**EXTRACT PROVIDED**
####
DOI:
10.1039/D1CS01038G
(Viewpoint)
Chem. Soc. Rev., 2022,
51, 1206-1211
One Soai reaction, two mechanisms?
Received
1st November 2021
First published on 24th January 2022
Abstract
For over 25 years the chemistry community has puzzled over the mechanism of the Soai reaction, a fascinating chemical process which achieves chiral symmetry breaking by combining autocatalysis with asymmetric amplification. In 2020, the groups of Denmark and Trapp each made a proposal, based on extensive experimental work, on what is the catalytic species there: either a tetrameric product alkoxide aggregate (“SMS tetramer”) or a product-substrate dimer (“hemiacetal”). These models seemingly oppose and exclude each other; however, they might also be both valid since the studies were conducted on different substrates which are not necessarily equivalent. This is shown in this Viewpoint by an in-depth comparison of the two studies and of data from earlier reports, which opens up to a discussion on this scenario's far-reaching implications on the fundamental understanding of asymmetry-amplifying autocatalysis.
####
**WHAT THE TASK REQUIRES**
Answer these questions about the Soai reaction viewpoint above:
(a) On what date was it first published?
(b) Which two groups each made a proposal in 2020 about the catalytic species?
(c) What name is given in quotation marks to the product-substrate dimer?
####
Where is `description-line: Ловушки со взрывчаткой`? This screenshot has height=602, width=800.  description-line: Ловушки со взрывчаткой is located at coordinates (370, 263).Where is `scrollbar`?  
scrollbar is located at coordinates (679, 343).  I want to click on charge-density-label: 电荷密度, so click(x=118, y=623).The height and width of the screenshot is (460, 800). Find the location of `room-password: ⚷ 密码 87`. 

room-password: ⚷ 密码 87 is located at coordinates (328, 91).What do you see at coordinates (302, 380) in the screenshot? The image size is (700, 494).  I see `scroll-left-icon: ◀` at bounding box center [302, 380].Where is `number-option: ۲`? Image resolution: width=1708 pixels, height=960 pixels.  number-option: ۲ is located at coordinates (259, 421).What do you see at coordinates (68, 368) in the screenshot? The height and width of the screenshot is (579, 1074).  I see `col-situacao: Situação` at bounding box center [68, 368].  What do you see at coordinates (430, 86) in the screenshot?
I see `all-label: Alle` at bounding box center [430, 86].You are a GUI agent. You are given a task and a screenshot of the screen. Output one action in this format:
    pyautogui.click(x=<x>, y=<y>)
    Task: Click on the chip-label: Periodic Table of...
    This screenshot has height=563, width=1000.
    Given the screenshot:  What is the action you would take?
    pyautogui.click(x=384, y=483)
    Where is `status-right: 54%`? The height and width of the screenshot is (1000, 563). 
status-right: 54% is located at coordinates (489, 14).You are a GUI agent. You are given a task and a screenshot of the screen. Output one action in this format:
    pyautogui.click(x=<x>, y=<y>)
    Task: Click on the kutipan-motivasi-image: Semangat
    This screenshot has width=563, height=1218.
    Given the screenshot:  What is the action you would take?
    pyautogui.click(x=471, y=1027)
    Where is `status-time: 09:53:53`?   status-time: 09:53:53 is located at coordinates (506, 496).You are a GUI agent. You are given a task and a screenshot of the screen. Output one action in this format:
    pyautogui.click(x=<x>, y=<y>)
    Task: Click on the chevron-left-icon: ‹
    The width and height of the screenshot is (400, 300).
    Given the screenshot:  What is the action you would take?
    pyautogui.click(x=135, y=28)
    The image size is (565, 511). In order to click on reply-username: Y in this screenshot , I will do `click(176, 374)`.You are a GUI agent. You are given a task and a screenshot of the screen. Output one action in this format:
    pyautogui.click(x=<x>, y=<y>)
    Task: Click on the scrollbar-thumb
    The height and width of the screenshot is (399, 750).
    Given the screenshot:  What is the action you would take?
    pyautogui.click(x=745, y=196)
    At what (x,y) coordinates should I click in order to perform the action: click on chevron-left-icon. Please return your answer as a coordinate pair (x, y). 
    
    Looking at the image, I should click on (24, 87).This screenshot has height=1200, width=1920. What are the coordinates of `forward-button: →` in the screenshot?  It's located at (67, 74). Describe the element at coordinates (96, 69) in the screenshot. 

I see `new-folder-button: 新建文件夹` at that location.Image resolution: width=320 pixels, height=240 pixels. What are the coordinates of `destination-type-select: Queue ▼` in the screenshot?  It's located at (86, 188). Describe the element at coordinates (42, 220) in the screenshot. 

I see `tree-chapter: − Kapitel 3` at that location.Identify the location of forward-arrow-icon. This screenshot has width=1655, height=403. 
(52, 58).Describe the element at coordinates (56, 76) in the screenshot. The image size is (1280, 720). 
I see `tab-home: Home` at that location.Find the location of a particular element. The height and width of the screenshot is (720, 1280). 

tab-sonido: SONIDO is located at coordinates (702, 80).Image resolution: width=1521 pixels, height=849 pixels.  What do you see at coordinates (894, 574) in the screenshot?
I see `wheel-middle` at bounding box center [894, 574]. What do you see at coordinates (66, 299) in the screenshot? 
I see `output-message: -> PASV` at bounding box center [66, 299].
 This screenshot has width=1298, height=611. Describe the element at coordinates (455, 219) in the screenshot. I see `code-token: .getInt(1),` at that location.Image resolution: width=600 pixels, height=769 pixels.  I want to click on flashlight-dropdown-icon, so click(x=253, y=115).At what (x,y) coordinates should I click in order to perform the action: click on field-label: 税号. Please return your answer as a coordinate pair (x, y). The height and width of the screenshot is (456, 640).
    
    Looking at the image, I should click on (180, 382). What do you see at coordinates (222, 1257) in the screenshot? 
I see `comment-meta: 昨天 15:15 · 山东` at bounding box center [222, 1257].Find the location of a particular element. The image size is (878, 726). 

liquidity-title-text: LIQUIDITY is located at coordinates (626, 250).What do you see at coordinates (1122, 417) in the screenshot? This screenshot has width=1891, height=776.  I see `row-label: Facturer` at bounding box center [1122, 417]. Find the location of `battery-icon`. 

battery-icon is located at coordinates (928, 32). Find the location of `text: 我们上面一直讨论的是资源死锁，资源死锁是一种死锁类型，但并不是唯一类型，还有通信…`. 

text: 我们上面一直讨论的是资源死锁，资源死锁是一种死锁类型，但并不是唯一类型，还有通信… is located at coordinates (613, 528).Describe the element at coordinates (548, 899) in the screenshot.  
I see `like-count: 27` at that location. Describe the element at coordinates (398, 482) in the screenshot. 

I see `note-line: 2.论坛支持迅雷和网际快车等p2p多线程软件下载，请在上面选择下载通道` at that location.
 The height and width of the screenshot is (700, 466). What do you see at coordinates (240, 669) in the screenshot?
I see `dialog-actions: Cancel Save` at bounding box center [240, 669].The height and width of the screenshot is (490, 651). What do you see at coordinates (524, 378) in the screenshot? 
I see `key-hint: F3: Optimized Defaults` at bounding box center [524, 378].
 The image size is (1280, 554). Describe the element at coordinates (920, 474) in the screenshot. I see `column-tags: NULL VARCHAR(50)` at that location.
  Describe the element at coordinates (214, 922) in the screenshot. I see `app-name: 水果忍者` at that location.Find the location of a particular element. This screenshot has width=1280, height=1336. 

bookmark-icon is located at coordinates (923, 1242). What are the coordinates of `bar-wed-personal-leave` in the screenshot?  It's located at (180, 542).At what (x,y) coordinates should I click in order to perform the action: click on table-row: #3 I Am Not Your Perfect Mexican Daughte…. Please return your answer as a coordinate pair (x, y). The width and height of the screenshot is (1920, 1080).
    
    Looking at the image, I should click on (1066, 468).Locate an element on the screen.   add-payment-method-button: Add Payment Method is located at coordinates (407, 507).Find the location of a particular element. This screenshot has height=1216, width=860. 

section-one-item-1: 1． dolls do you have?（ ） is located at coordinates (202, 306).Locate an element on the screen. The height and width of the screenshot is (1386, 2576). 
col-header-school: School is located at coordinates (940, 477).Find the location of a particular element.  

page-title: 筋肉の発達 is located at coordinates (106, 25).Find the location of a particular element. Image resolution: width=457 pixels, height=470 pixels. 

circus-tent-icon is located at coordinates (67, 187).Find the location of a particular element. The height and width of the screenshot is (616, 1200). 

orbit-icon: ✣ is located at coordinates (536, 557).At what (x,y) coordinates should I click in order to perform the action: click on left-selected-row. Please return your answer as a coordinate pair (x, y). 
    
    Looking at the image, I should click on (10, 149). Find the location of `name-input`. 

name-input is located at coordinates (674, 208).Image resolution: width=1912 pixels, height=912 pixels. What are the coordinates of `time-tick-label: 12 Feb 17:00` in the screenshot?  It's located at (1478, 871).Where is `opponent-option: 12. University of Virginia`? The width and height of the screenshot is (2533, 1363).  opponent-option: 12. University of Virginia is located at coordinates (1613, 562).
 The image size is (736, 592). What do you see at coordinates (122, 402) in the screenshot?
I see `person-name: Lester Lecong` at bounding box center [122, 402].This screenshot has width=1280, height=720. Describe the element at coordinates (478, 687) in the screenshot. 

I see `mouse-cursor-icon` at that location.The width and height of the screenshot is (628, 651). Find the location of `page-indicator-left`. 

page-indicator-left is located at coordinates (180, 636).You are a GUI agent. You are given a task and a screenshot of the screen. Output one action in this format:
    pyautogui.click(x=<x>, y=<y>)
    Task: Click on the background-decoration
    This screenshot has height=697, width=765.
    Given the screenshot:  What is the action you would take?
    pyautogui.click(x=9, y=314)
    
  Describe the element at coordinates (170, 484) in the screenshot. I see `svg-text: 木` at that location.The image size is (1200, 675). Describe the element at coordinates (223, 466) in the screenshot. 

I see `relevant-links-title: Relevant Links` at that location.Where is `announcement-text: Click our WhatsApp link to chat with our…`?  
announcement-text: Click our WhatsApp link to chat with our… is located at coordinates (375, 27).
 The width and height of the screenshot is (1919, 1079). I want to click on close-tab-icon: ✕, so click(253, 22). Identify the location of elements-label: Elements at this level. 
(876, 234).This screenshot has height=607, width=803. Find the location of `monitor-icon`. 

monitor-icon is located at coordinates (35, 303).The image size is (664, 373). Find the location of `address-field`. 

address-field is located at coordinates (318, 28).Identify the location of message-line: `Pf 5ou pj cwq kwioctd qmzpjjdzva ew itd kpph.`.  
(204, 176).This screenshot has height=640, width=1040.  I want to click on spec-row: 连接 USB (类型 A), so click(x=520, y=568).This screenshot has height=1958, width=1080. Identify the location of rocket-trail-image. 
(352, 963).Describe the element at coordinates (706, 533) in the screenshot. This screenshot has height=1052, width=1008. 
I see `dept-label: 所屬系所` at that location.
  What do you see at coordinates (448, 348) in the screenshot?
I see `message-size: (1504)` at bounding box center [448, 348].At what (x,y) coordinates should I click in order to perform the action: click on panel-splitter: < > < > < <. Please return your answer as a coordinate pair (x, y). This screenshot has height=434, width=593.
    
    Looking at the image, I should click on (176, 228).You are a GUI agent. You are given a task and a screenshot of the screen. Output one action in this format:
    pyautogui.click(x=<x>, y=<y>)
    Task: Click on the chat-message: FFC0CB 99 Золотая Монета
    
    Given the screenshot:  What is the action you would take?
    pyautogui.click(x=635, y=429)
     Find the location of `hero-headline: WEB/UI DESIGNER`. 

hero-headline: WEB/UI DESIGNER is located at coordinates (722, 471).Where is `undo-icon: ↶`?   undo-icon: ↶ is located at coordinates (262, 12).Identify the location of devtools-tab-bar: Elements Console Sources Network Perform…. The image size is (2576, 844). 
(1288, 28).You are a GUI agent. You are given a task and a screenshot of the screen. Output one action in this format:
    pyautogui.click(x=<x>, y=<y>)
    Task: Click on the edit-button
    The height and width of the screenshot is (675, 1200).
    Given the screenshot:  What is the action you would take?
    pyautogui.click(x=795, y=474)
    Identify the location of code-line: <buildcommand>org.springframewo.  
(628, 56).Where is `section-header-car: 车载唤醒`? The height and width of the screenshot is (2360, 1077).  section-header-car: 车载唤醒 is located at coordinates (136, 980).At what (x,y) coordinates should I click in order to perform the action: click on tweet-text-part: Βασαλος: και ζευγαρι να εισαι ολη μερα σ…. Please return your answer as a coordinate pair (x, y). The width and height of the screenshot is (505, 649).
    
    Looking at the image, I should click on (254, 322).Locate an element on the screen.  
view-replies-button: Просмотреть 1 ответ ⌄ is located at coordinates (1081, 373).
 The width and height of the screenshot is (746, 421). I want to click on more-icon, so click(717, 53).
####
**SOLUTION FOR THIS EXERCISE**
(a) 24th January 2022
(b) Denmark and Trapp
(c) "hemiacetal"